Plus grave, ce nouvel instrument ne verra pas le jour avant 2015 et ne sera mis en oeuvre, dans le meilleur des cas, qu’en 2020. Selon Nnimmo Bassey, président des Amis de la Terre International, “retarder toute action réelle après 2020 est un crime aux proportions mondiales. Une augmentation de 4 °C de la température mondiale, permise par ce plan, est une condamnation à mort pour l’Afrique, les petits États insulaires, les pauvres et les personnes vulnérables de l’ensemble de la planète”. Attac ajoute : “Au moment où les rapports scientifiques convergent pour dire l’urgence des changements à mettre en oeuvre, ce sommet des Nations unies restera celui du grand renoncement.” Lors de ces vingt dernières années, les émissions globales ont augmenté de 50 % – plus 6 % pour la seule année 2010. Attendre 2015 n’est donc pas seulement irresponsable, mais bien criminel.

A bon compte…

Autre fait marquant : le principe de responsabilité historique commune mais différenciée, qui avait introduit des dimensions de justice dans les négociations, disparaît du nouveau mandat issu de Durban. La nouvelle feuille de route met ainsi au même niveau de responsabilité victimes et acteurs du réchauffement climatique. Comme si l’Inde, avec 1,4 tonne de CO2 par personne, ou même la Chine (5,2 tonnes par personne), et, surtout, leurs populations, devaient satisfaire aux mêmes exigences que les États-Unis (17,5 tonnes) ou, plus généralement, les pays de l’OCDE (10 tonnes en moyenne). Pour Martine Laplante, présidente des Amis de la Terre France, “ce nouveau traité est une ruse pour détourner l’attention du monde de l’échec des pays développés à respecter les engagements existants de réduction des émissions”.

Procrastination forcenée

Quid du devenir du Protocole de Kyoto ? Ce traité, entré en vigueur en 2005, reconnaît la responsabilité historique des pays industrialisés et assigne des objectifs obligatoires de réduction des émissions jusqu’en 2012. La conférence de Durban a seulement “pris note” de la nécessité d’examiner une nouvelle période d’engagements à la prochaine conférence – qui aura lieu à la fin de l’année à Doha, au Qatar. Toutes les décisions importantes (durée des engagements, règles de fonctionnement, etc.) ont été repoussées, sans certitude d’aboutir. Et on sait déjà que la conférence se tiendra sans le Canada, la Russie ni le Japon.
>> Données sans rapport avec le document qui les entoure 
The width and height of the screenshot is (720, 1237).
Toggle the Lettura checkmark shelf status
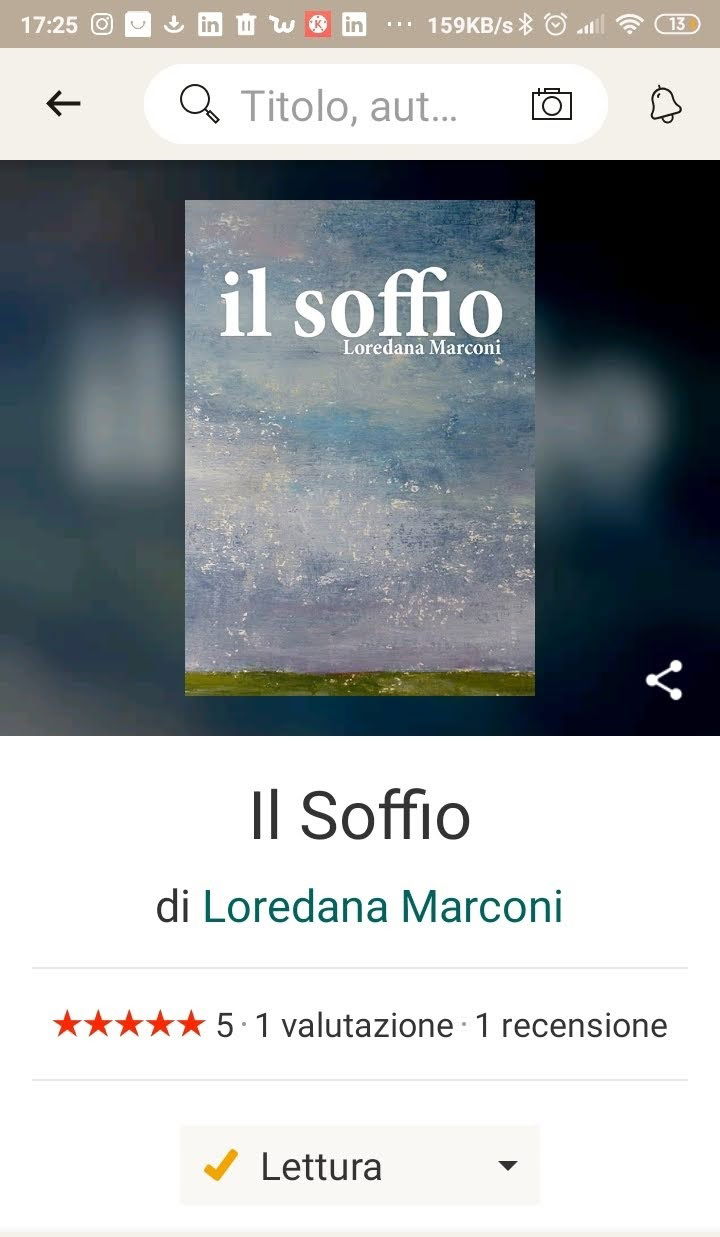click(220, 1165)
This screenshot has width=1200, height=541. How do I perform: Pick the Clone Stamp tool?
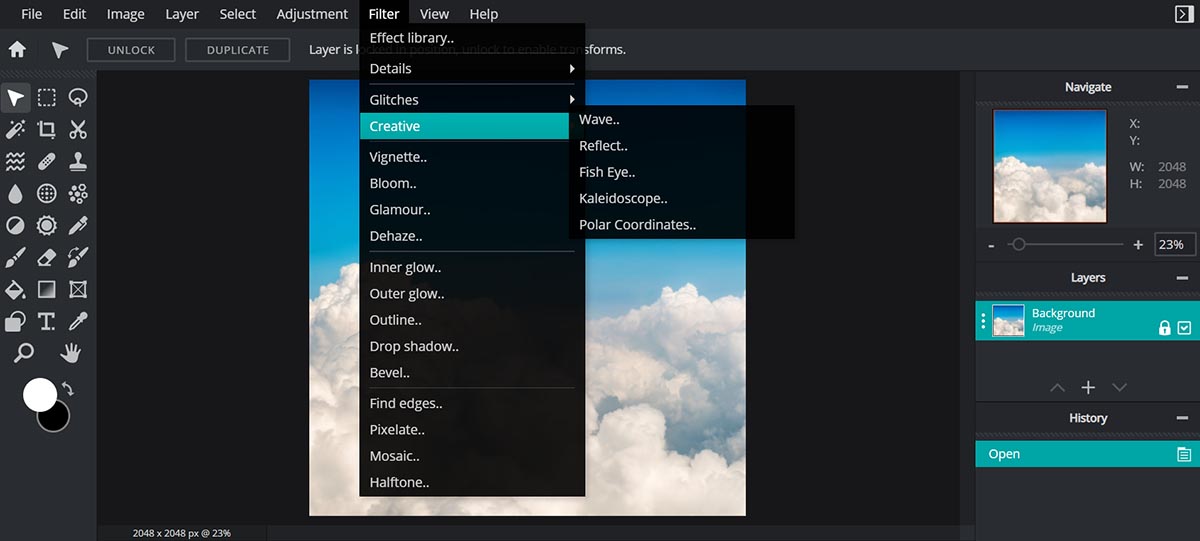pos(78,161)
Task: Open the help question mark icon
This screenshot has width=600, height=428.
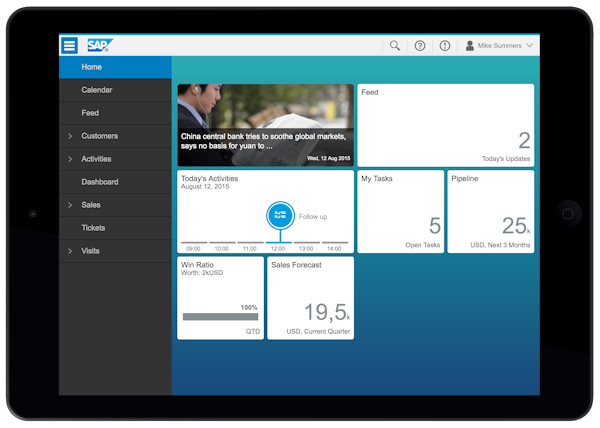Action: click(x=420, y=45)
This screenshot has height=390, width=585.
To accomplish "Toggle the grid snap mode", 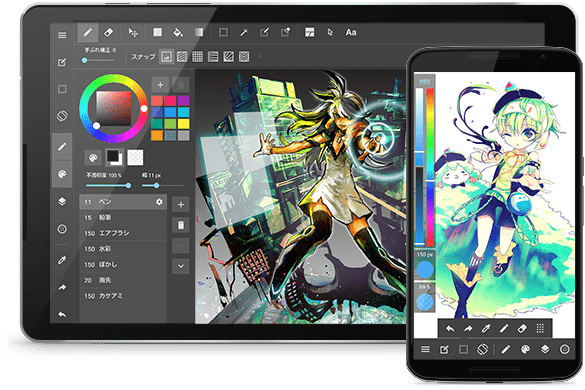I will [197, 57].
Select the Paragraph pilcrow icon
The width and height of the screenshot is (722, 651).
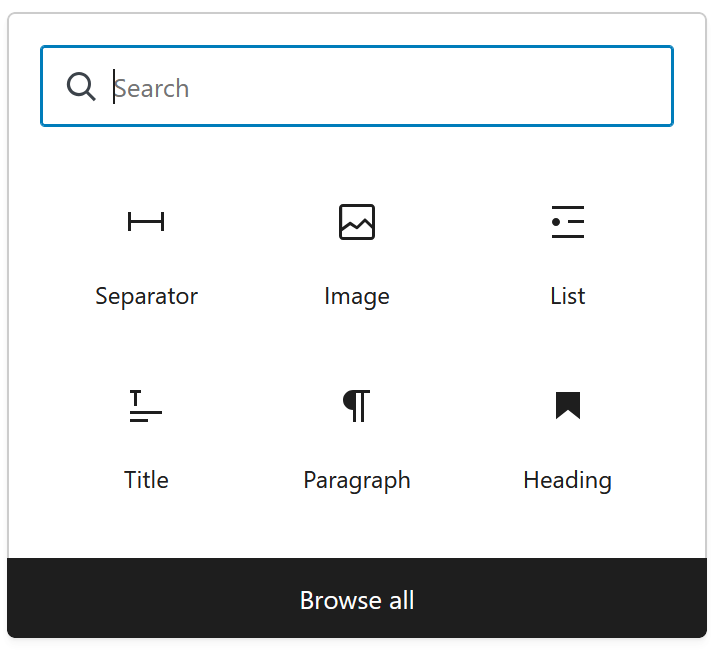tap(357, 406)
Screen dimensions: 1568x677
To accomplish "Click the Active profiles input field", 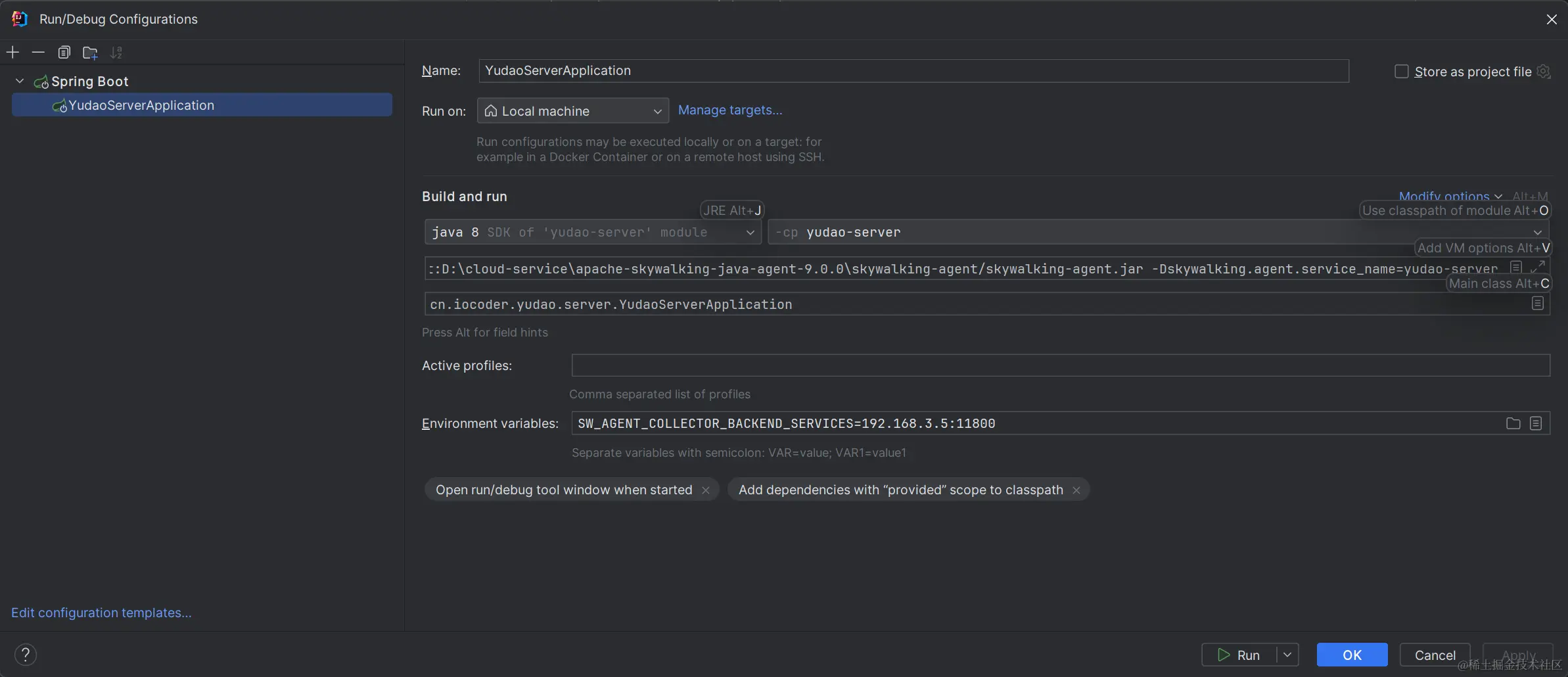I will [1060, 365].
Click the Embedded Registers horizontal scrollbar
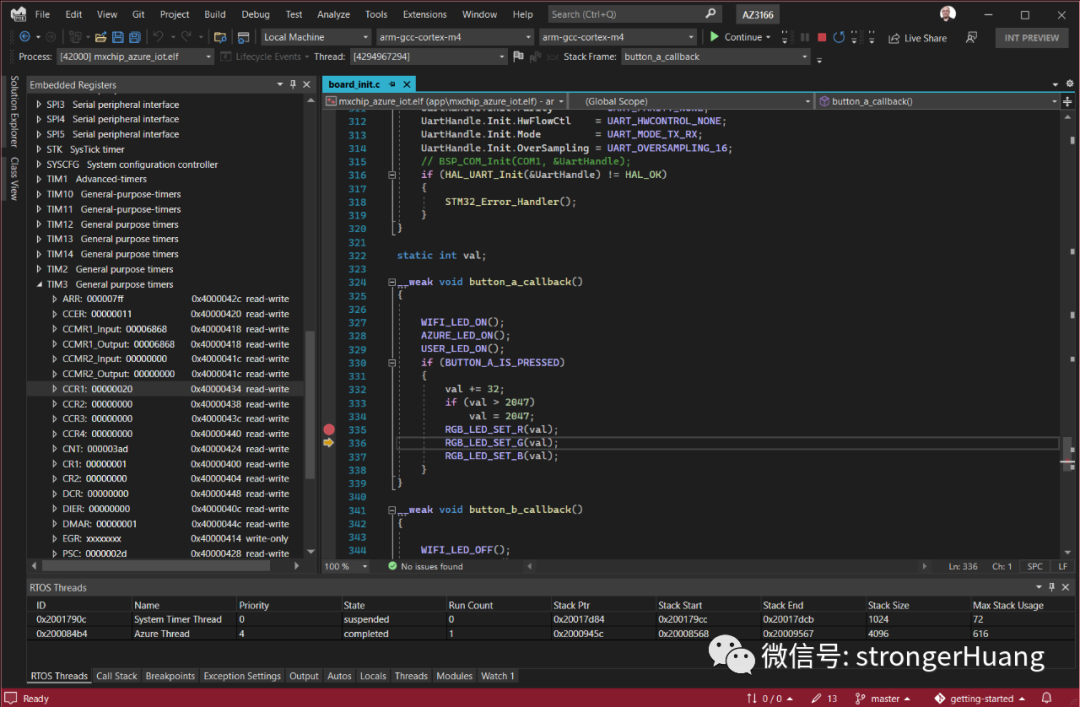 165,566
Dès lors, se satisfaire du résultat de Durban, comme le font l’Union européenne et le gouvernement français, est assez déconcertant.

Face à une diplomatie climatique soumise plus que jamais aux intérêts géopolitiques et aux lobbies économiques et financiers, les populations doivent imposer d’autres choix.

> SOPHIE CHAPELLE ET MAXIME COMBES

Dans le cadre du projet Alter-Echos.

L’accord qui touche le fonds – Le Fonds vert pour le climat a été mis sur pied à Durban. Mais c’est une coquille vide puisqu’aucun financement n’a été prévu. Les seuls moyens de financement concrètement envisagés sont des fonds privés attirés par les marchés du carbone. Quant à la gestion de ce fonds, elle sera confiée pour l’essentiel à la Banque mondiale. Un groupe de travail va par ailleurs préparer l’éventuelle entrée de l’agriculture dans les mécanismes de marché, en la considérant comme un puits de carbone et non comme un moyen d’assurer la souveraineté alimentaire. La séquestration et le stockage du carbone ont également été reconnus à Durban comme “mécanismes de développement propre” : les entreprises pourront ainsi gagner des crédits d’émission en continuant à extraire les énergies fossiles.